Python Pandas – 10 Useful Data Cleaning Tricks

Share on facebook
Share on reddit
Share on twitter
Share on linkedin

In the post below, I will be providing an introduction to the Python Pandas and 10 useful data cleaning tricks that I have used in my previous data analytic projects. Many of these tricks will assist in common Excel or CSV automation.

What is Pandas?

  • One of the most important tools for data scientists and analysts.
  • Pandas provide tools for working with tabular data which is data that is organized into tables that have rows and columns.
  • Tabular data has similar functionality as SQL or Excel.

What could Pandas do?

  • Ingest, clean, and aggregate large quantities of data, and can use that data alongside other Python libraries.

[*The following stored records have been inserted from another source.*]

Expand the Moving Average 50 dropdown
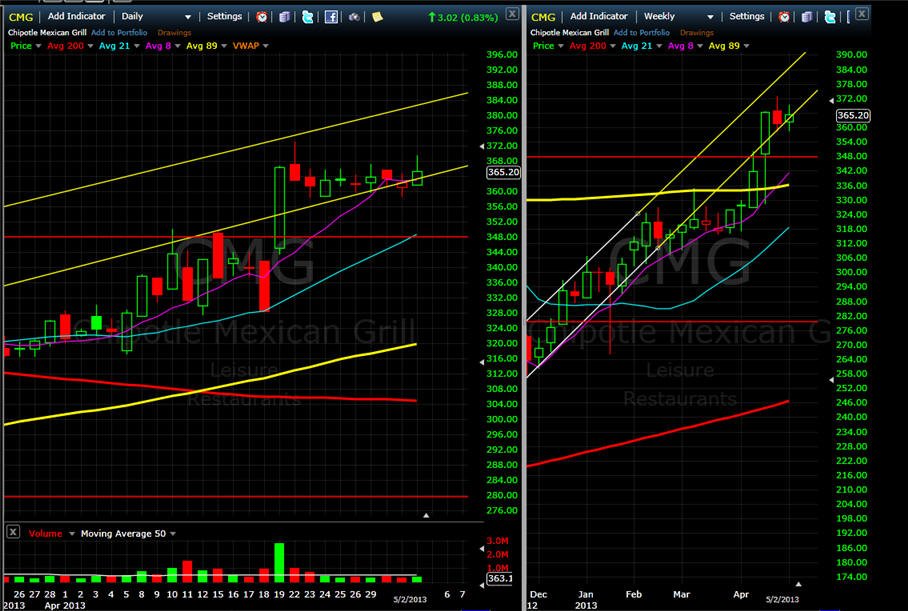The image size is (908, 611). pos(173,534)
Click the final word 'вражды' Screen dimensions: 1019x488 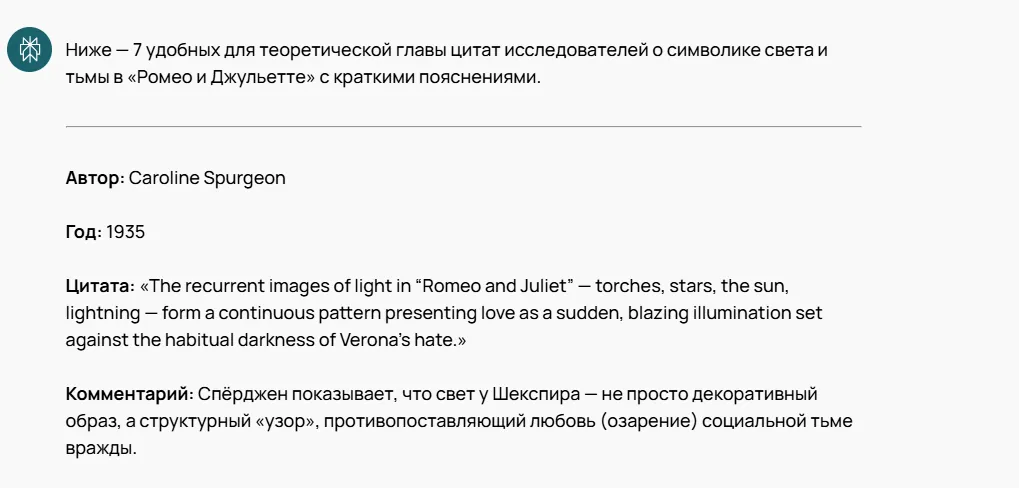[101, 449]
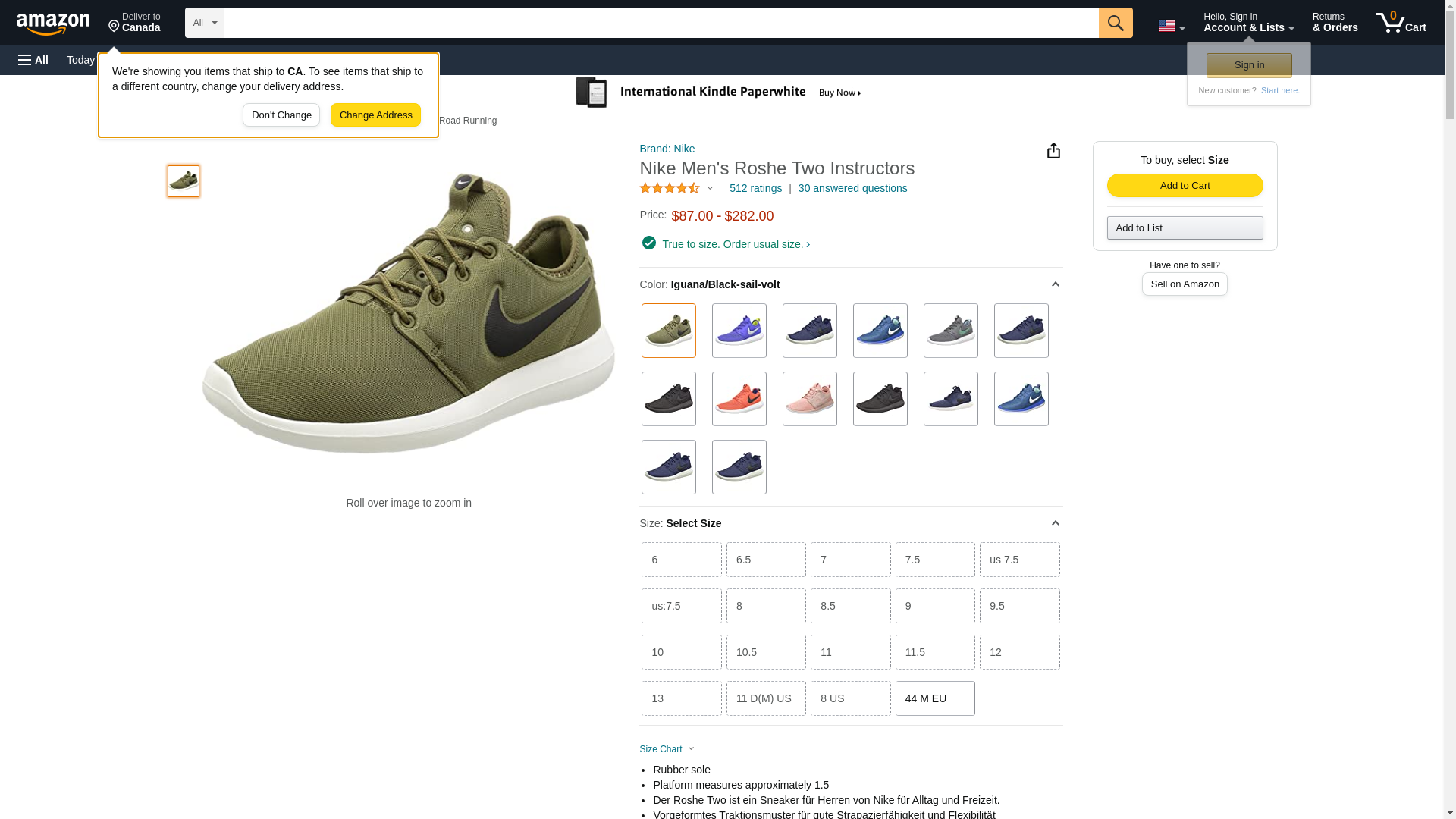Open Returns & Orders
The height and width of the screenshot is (819, 1456).
tap(1335, 23)
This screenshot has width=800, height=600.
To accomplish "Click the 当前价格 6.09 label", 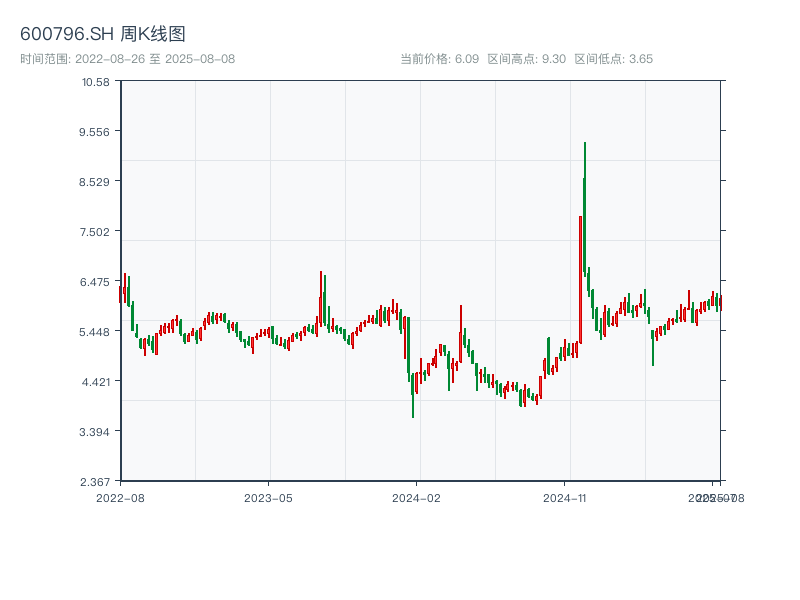I will coord(439,59).
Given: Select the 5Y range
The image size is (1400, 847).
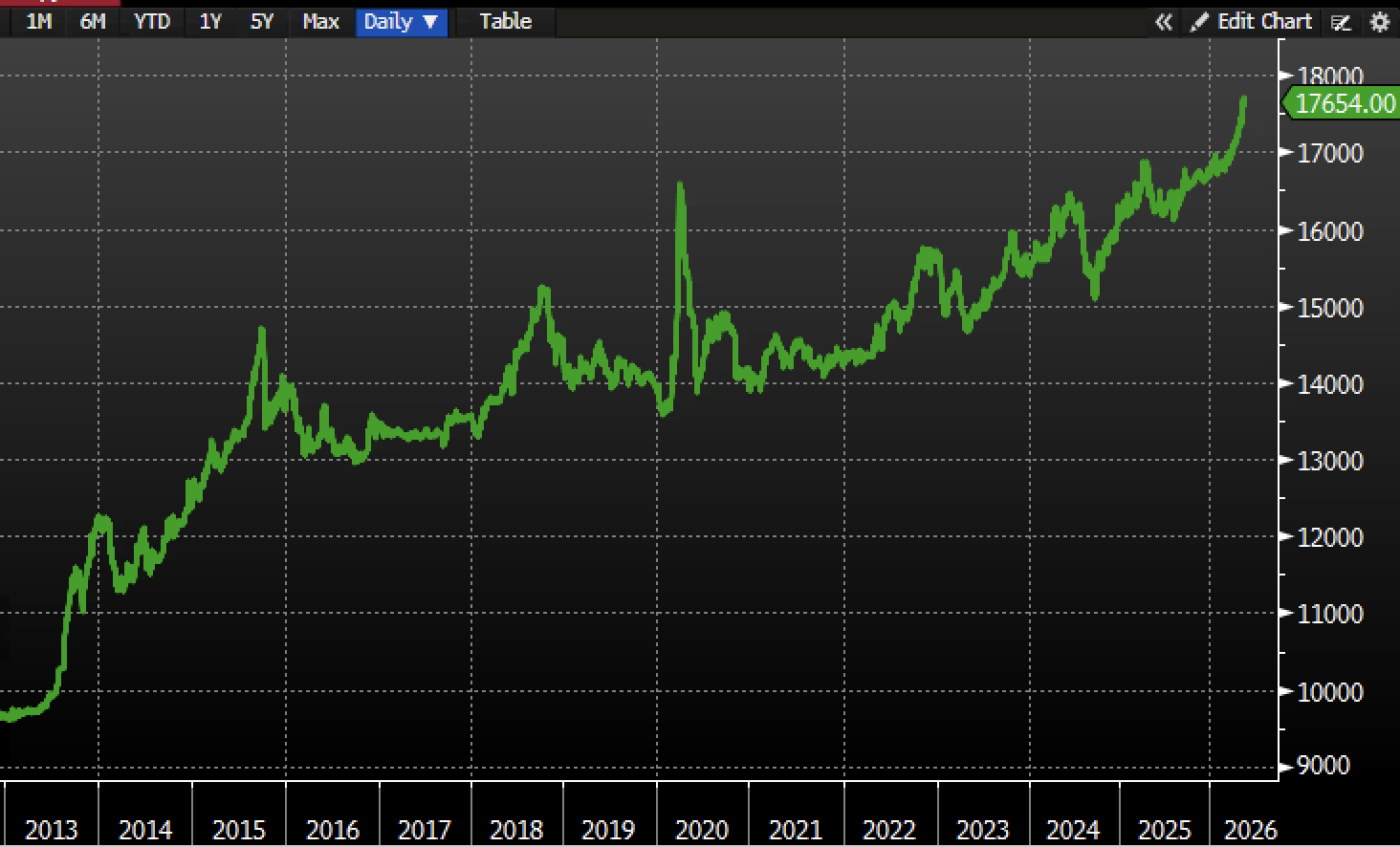Looking at the screenshot, I should [x=262, y=21].
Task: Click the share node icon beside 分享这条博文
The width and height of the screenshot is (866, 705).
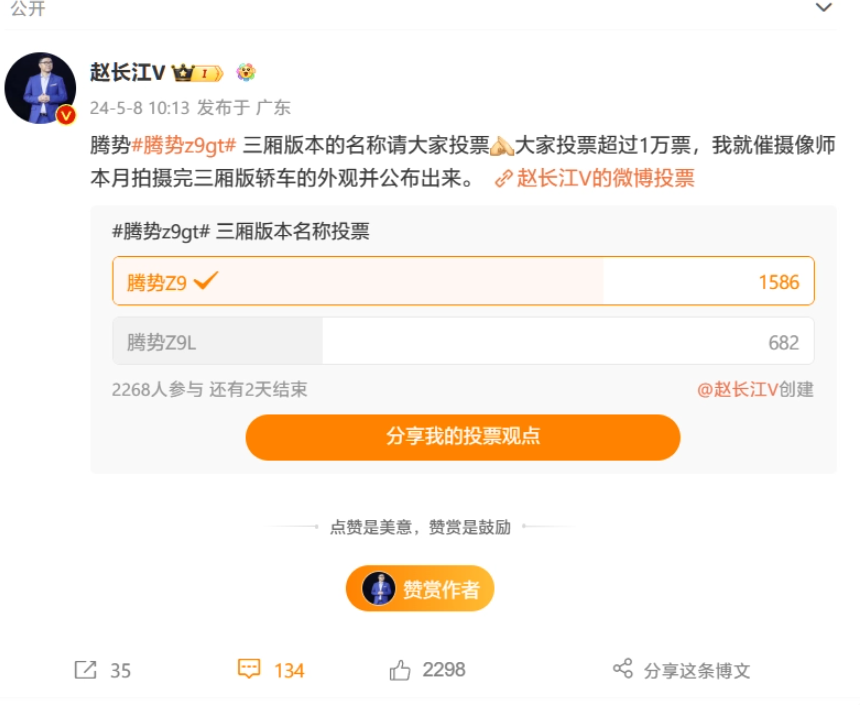Action: pyautogui.click(x=620, y=671)
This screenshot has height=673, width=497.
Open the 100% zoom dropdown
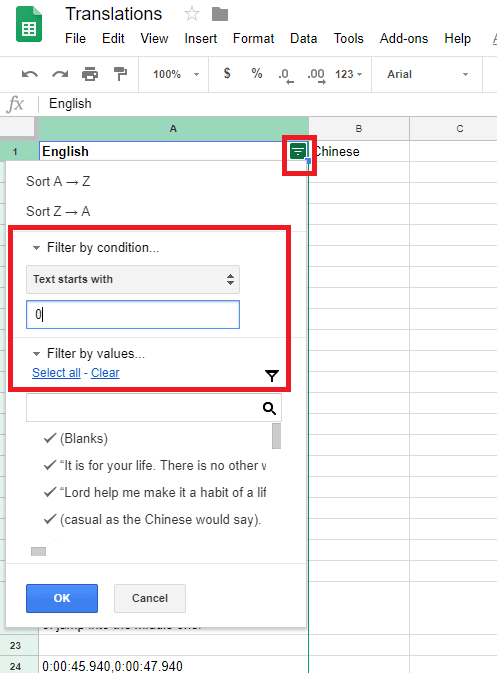point(176,74)
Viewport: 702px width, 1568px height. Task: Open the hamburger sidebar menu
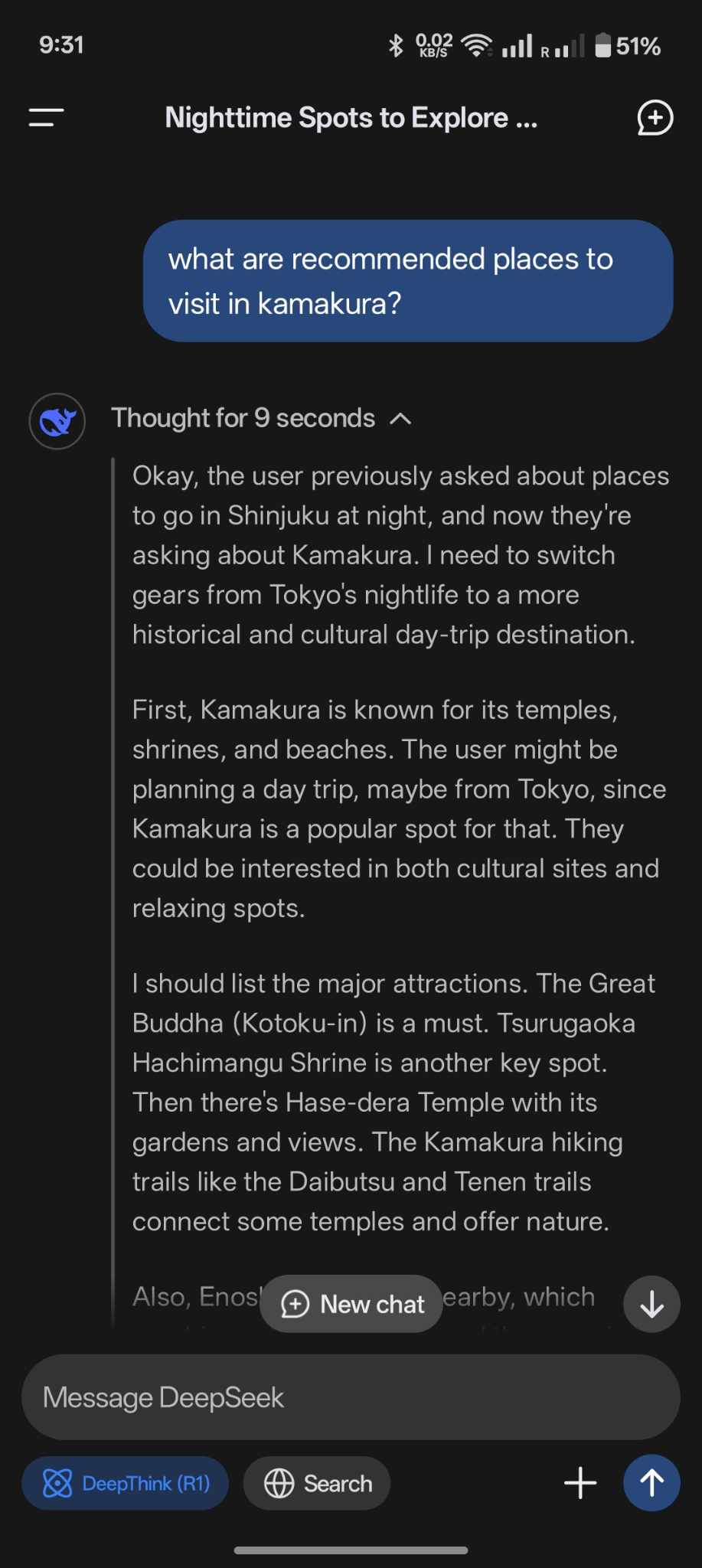point(46,118)
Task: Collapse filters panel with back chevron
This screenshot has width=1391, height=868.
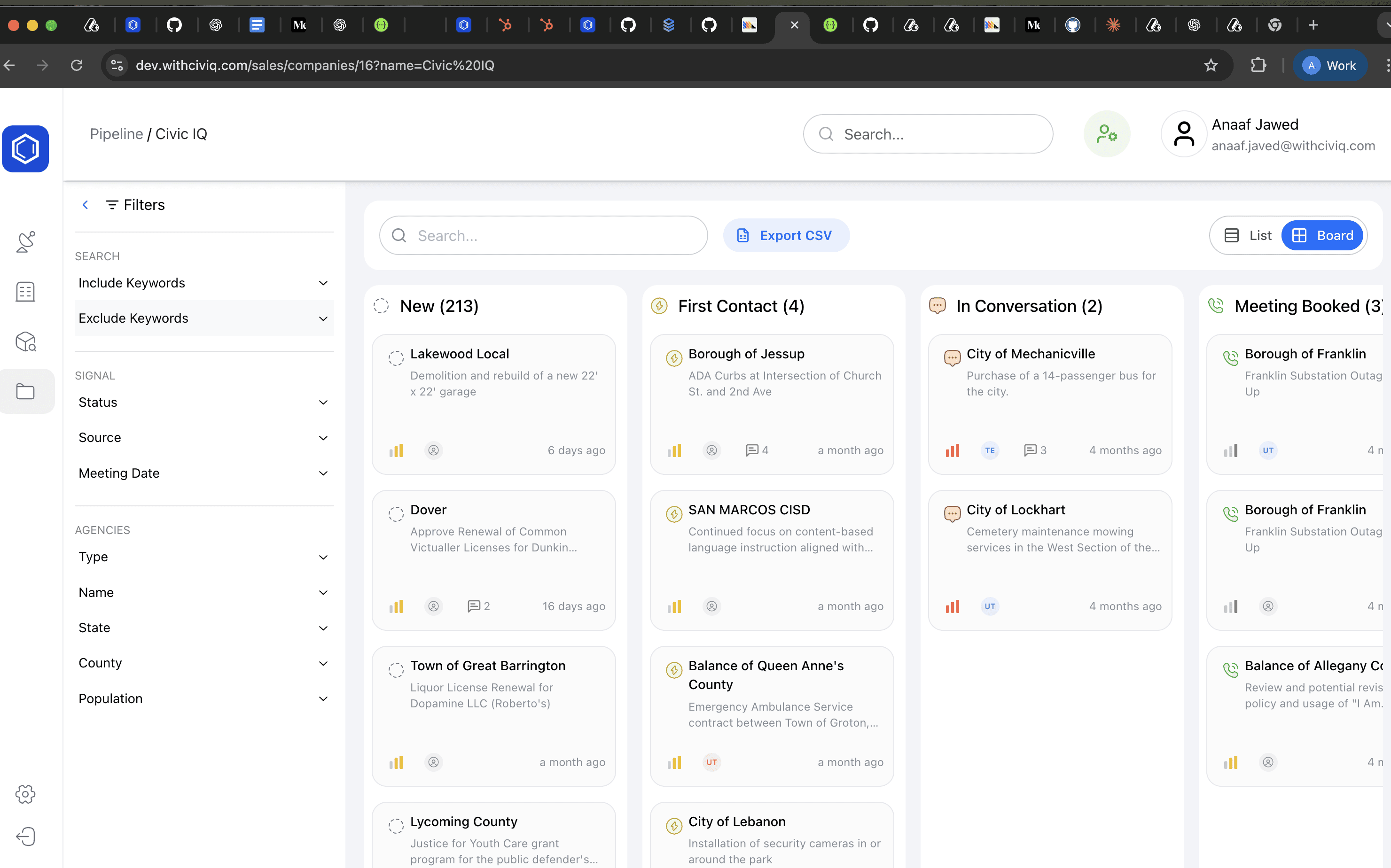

Example of Pandas Use Cases:

  1. Clean data by removing missing values.
  2. Filter rows or columns by certain criteria.
  3. Identify the average, median, max, or min of each column.
  4. Perform mass excel automation (e.g. combining multiple spreadsheets).

Table of Contents

1. Create Pandas DataFrame from dictionary list

To create a DataFrame with Python Pandas, you can use a dictionary list. In the dictionary variable “data”, the dict keys are the column names and the dict values are the rows. In the example below, there are 3 columns and 4 rows. A dictionary list can be converted to a Pandas DataFrame by using the function “pd.DataFrame(dictList)”.

import pandas as pd

data = {
"Name": ['john','sam','ruby','jane'],
"Fav_Fruit": ['apple', 'banana', 'peach', 'banana'],
"Fav_Color": ['green','green', 'red', 'red']
}

items = pd.DataFrame(data)

print(items)
Output of Create Pandas DataFrame from List

2. Export Pandas DataFrame to CSV or XLSX

Pandas Dataframes can easily be converted into a CSV or XLSX file by calling the functions (“items.to_csv” or “items.to_excel). In this function, the index is set to none to prevent the export of index rows/columns. The index column can be seen in the screenshot above (e.g. 0, 1, 2, 3).

import pandas as pd

data = {
"Name": ['john','sam','ruby','jane'],
"Fav_Fruit": ['apple', 'banana', 'peach', 'banana'],
"Fav_Color": ['green','green', 'red', 'red']
}

items = pd.DataFrame(data)

print(items)

export = items.to_csv('item.csv',index=None)
export = items.to_excel('item.xlsx',index=None)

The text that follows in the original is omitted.